El lamento del seleccionado argentino podría reflejarse en la frase del Indio Solari en la canción «Gualicho», de Patricio Rey y sus Redonditos de Ricota, incluida en el disco Último Bondi a Finisterre: «¡Con lo que cuesta armar un full! armar un puto full y perderlo en este paño». Ese “paño” sería, en esta historia, el MetLife Stadium de Nueva York, escenario donde Argentina perdió nuevamente una final.
En un hecho insólito y poco común para la época, antes de que las conferencias vía Zoom se hicieran habituales, varios jugadores de la Selección interrumpieron su descanso para conversar a través de una videollamada con Carlos Solari, conocido como el Indio, ídolo musical para muchos futbolistas. ¿Acaso sonaba Patricio Rey en las concentraciones?
“Siempre suenan Los Redondos, no hay un argentino que no haya sido atravesado por ellos, y en aquel grupo estábamos el Patón (Nahuel Guzmán) y otros que éramos de esa corriente”, explicó Mariano Andújar, exarquero y protagonista de aquel encuentro virtual, en una entrevista para el canal Gelatina.
La charla, organizada por uno de los preparadores físicos –amigo de algún guitarrista–, tuvo lugar en la sala de juegos del predio. Andújar recuerda que “hablábamos un poco de fútbol, pero más que nada de música, les contábamos qué estábamos haciendo. Nosotros tomábamos mate y el Indio tomaba whisky. Eran las seis o siete de la tarde, pero allá oscurecía temprano y hacía frío”.
Tras el fallecimiento de Solari, Lionel Messi fue uno de los primeros en destacar este vínculo inesperado, difundiendo un audio que el cantante le había enviado con confianza, pidiéndole que consiguiera la ansiada cuarta estrella para Argentina. En simultáneo, Andújar mostró una foto inédita del Indio con la camiseta número 23 de la Selección, obsequiada con una dedicatoria.
“Juan Cruz Souto, el utilero que ahora está en Inter Miami, me dijo: ‘Voy a la casa del Indio, vamos’. Yo no podía ir, así que le mandé la camiseta. Me enviaron la foto y por respeto no la publiqué nunca. El Indio era muy respetuoso, así como quería que respetaran su intimidad, él también lo fue con nosotros”, reveló Andújar.
“Empecé a escuchar música con ellos, es mi adolescencia con mis amigos, y fui a recitales. Tuve la suerte de ir a Patricio Rey en Racing en 1998, a las dos fechas, a River, y al Indio solista en el Estadio Único de La Plata. Cuando estuve afuera no pude ir y me perdí el recital en Olavarría porque ese día jugábamos”, añadió el arquero.

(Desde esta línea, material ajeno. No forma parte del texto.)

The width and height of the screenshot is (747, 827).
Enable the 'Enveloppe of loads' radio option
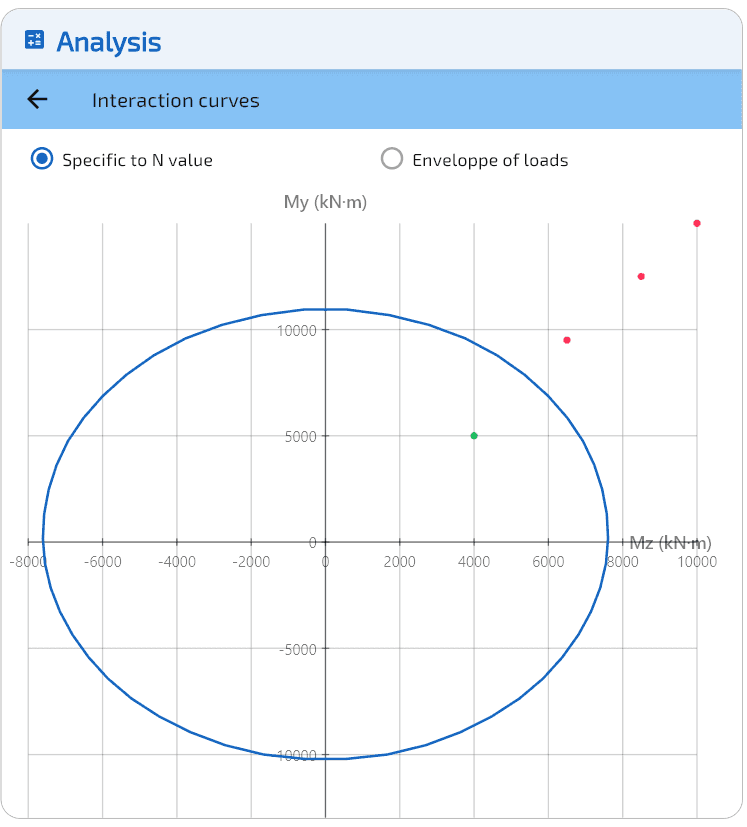392,159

Aunque Argentina perdió su tercera final consecutiva, para gran parte del plantel aquella Copa América quedó grabada como la ocasión en que el “Mister” –el Indio Solari– fue el centro de atención frente a un público acostumbrado a idolatrar, y no a ser idolatrado.
Desde aquel histórico Zoom, pasaron jugadores, llegaron nuevos entrenadores y finalmente apareció la “Scaloneta”, que quizás recogió una enseñanza que no proviene solo del fútbol, sino también de una canción: “Cuando la noche es más oscura, se viene el día en tu corazón”. Esa frase parece haber acompañado la épica aventura en Qatar y la obtención de la tercera estrella.